# Description of the task
Retype each record exactly.

Supplied records START

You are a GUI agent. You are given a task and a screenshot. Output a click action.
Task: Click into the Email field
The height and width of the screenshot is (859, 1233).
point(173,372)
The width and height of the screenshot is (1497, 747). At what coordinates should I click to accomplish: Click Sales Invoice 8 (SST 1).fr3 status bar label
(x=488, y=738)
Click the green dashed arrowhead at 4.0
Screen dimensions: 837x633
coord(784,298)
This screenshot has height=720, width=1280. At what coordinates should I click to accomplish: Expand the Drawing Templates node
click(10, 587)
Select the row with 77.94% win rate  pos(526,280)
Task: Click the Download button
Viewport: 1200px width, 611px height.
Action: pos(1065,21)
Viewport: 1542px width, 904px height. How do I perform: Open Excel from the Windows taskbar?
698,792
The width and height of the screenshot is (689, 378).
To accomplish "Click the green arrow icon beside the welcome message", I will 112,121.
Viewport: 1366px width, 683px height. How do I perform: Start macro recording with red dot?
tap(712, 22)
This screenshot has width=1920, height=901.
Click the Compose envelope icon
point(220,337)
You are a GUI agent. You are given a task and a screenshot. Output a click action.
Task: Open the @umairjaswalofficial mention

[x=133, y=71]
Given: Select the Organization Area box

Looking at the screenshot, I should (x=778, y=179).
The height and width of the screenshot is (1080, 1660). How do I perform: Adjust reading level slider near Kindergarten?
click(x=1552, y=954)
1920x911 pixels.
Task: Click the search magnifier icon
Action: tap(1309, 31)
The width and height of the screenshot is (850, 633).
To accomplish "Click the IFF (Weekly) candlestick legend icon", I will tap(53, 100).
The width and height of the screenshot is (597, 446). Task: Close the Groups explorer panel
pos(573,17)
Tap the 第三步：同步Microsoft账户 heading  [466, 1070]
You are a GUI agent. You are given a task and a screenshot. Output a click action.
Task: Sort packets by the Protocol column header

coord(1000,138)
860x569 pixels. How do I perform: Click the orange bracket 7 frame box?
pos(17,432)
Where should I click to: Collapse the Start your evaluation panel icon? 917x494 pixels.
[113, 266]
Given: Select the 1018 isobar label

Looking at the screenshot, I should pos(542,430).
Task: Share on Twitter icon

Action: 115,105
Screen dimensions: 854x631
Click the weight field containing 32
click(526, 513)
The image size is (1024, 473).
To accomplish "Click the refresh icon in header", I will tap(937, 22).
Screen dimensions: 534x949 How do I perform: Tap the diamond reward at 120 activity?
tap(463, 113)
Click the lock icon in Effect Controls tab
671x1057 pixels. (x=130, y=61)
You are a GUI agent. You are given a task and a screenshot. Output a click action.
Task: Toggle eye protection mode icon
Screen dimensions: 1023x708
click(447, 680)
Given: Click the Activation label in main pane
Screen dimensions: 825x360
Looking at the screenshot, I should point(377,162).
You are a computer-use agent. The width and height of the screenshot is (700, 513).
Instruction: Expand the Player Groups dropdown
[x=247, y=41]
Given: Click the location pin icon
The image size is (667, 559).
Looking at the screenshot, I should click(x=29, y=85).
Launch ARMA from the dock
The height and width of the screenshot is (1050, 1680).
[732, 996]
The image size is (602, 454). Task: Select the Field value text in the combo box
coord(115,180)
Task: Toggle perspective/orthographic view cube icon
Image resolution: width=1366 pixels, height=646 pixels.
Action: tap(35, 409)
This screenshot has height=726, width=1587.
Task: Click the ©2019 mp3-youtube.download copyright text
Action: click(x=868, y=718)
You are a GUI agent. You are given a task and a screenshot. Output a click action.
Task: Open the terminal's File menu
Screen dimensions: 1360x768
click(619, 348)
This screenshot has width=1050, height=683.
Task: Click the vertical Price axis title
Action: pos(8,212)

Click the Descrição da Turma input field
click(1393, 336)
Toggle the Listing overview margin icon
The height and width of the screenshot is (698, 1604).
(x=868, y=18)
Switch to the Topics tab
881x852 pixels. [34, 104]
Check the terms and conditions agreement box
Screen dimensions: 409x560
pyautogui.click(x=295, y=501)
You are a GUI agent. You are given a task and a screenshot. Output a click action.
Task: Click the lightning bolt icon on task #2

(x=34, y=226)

Supplied records END

# Problem solution
You are a GUI agent. You are given a task and a screenshot. Output a click action.
Task: Click into the Email field
The height and width of the screenshot is (859, 1233).
point(173,372)
The width and height of the screenshot is (1497, 747). At what coordinates should I click to accomplish: Click Sales Invoice 8 (SST 1).fr3 status bar label
(x=488, y=738)
Click the green dashed arrowhead at 4.0
Screen dimensions: 837x633
coord(784,298)
This screenshot has height=720, width=1280. At what coordinates should I click to accomplish: Expand the Drawing Templates node
click(10, 587)
Select the row with 77.94% win rate  pos(526,280)
Task: Click the Download button
Viewport: 1200px width, 611px height.
Action: pos(1065,21)
Viewport: 1542px width, 904px height. How do I perform: Open Excel from the Windows taskbar?
698,792
The width and height of the screenshot is (689, 378).
To accomplish "Click the green arrow icon beside the welcome message", I will 112,121.
Viewport: 1366px width, 683px height. How do I perform: Start macro recording with red dot?
tap(712, 22)
This screenshot has width=1920, height=901.
Click the Compose envelope icon
point(220,337)
You are a GUI agent. You are given a task and a screenshot. Output a click action.
Task: Open the @umairjaswalofficial mention

[x=133, y=71]
Given: Select the Organization Area box

Looking at the screenshot, I should (x=778, y=179).
The height and width of the screenshot is (1080, 1660). How do I perform: Adjust reading level slider near Kindergarten?
click(x=1552, y=954)
1920x911 pixels.
Task: Click the search magnifier icon
Action: tap(1309, 31)
The width and height of the screenshot is (850, 633).
To accomplish "Click the IFF (Weekly) candlestick legend icon", I will tap(53, 100).
The width and height of the screenshot is (597, 446). Task: Close the Groups explorer panel
pos(573,17)
Tap the 第三步：同步Microsoft账户 heading  [466, 1070]
You are a GUI agent. You are given a task and a screenshot. Output a click action.
Task: Sort packets by the Protocol column header

coord(1000,138)
860x569 pixels. How do I perform: Click the orange bracket 7 frame box?
pos(17,432)
Where should I click to: Collapse the Start your evaluation panel icon? 917x494 pixels.
[113, 266]
Given: Select the 1018 isobar label

Looking at the screenshot, I should pos(542,430).
Task: Share on Twitter icon

Action: 115,105
Screen dimensions: 854x631
Click the weight field containing 32
click(526, 513)
The image size is (1024, 473).
To accomplish "Click the refresh icon in header", I will tap(937, 22).
Screen dimensions: 534x949 How do I perform: Tap the diamond reward at 120 activity?
tap(463, 113)
Click the lock icon in Effect Controls tab
671x1057 pixels. (x=130, y=61)
You are a GUI agent. You are given a task and a screenshot. Output a click action.
Task: Toggle eye protection mode icon
Screen dimensions: 1023x708
click(447, 680)
Given: Click the Activation label in main pane
Screen dimensions: 825x360
Looking at the screenshot, I should point(377,162).
You are a computer-use agent. The width and height of the screenshot is (700, 513).
Instruction: Expand the Player Groups dropdown
[x=247, y=41]
Given: Click the location pin icon
The image size is (667, 559).
Looking at the screenshot, I should click(x=29, y=85).
Launch ARMA from the dock
The height and width of the screenshot is (1050, 1680).
[732, 996]
The image size is (602, 454). Task: Select the Field value text in the combo box
coord(115,180)
Task: Toggle perspective/orthographic view cube icon
Image resolution: width=1366 pixels, height=646 pixels.
Action: tap(35, 409)
This screenshot has height=726, width=1587.
Task: Click the ©2019 mp3-youtube.download copyright text
Action: click(x=868, y=718)
You are a GUI agent. You are given a task and a screenshot. Output a click action.
Task: Open the terminal's File menu
Screen dimensions: 1360x768
click(619, 348)
This screenshot has width=1050, height=683.
Task: Click the vertical Price axis title
Action: pos(8,212)

Click the Descrição da Turma input field
click(1393, 336)
Toggle the Listing overview margin icon
The height and width of the screenshot is (698, 1604).
(x=868, y=18)
Switch to the Topics tab
881x852 pixels. [34, 104]
Check the terms and conditions agreement box
Screen dimensions: 409x560
pyautogui.click(x=295, y=501)
You are a GUI agent. You are given a task and a screenshot. Output a click action.
Task: Click the lightning bolt icon on task #2

(x=34, y=226)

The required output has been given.